» STORED RECORDS
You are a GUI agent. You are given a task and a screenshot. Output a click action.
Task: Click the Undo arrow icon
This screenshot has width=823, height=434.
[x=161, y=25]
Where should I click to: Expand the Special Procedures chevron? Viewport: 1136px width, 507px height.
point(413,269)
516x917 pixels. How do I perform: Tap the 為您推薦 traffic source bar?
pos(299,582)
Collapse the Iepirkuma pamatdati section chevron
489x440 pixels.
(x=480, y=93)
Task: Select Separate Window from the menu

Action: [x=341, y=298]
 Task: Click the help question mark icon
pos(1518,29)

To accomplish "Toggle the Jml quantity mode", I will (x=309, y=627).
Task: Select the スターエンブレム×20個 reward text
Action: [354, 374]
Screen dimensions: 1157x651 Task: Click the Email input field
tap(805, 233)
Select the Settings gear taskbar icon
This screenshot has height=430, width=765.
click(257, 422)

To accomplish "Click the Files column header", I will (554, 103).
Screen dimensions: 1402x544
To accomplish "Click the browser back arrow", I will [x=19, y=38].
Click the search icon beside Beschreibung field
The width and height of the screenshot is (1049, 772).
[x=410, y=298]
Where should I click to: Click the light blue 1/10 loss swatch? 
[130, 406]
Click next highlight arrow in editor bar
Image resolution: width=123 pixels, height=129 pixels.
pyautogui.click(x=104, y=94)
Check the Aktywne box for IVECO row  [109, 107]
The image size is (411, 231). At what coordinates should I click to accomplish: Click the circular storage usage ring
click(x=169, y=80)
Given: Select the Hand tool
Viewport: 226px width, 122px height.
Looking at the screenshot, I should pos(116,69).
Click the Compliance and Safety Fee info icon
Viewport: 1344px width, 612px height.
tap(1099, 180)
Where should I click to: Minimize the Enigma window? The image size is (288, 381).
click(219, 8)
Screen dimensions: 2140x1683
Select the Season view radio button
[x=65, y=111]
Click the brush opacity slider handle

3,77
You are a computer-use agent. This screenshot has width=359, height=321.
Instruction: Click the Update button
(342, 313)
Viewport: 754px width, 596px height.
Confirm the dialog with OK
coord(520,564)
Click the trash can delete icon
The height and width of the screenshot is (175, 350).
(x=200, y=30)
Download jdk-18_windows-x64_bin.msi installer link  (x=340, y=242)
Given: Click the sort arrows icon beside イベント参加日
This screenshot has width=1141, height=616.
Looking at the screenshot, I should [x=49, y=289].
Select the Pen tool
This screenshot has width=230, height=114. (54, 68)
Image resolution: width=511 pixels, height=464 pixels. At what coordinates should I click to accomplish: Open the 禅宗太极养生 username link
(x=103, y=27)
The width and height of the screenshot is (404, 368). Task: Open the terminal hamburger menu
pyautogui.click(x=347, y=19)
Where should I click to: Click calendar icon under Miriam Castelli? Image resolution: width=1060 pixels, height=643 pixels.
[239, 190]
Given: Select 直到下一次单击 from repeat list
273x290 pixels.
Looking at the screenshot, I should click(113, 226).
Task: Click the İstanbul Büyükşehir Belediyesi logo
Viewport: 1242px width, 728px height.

» AIM OF THE TASK
Reproduce the data verbatim, beginning at the line that contains "The width and height of the screenshot is (404, 368)." and continuing through the last line of the data.

» RESULT BELOW
The width and height of the screenshot is (404, 368). Task: Open the terminal hamburger menu
pyautogui.click(x=347, y=19)
Where should I click to: Click calendar icon under Miriam Castelli? Image resolution: width=1060 pixels, height=643 pixels.
[239, 190]
Given: Select 直到下一次单击 from repeat list
273x290 pixels.
Looking at the screenshot, I should click(113, 226).
Task: Click the İstanbul Büyükşehir Belediyesi logo
Viewport: 1242px width, 728px height.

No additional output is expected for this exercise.